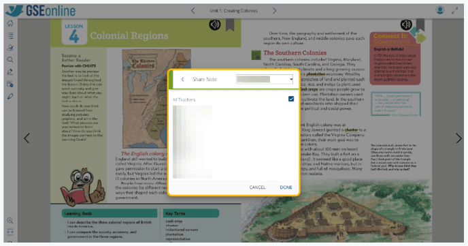Toggle fullscreen with the expand arrows icon
Screen dimensions: 468x246
click(x=454, y=11)
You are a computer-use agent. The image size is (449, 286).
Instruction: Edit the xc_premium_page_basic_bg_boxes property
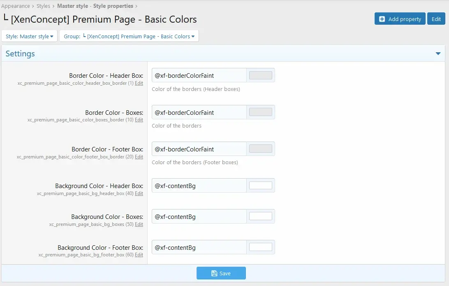pyautogui.click(x=139, y=224)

Task prompt.
Exact copy, pictures excluded: print only the lines from the line containing "Instruction: Edit the" through the end of the records.

Output for this task.
Instruction: Edit the xc_premium_page_basic_bg_boxes property
pyautogui.click(x=139, y=224)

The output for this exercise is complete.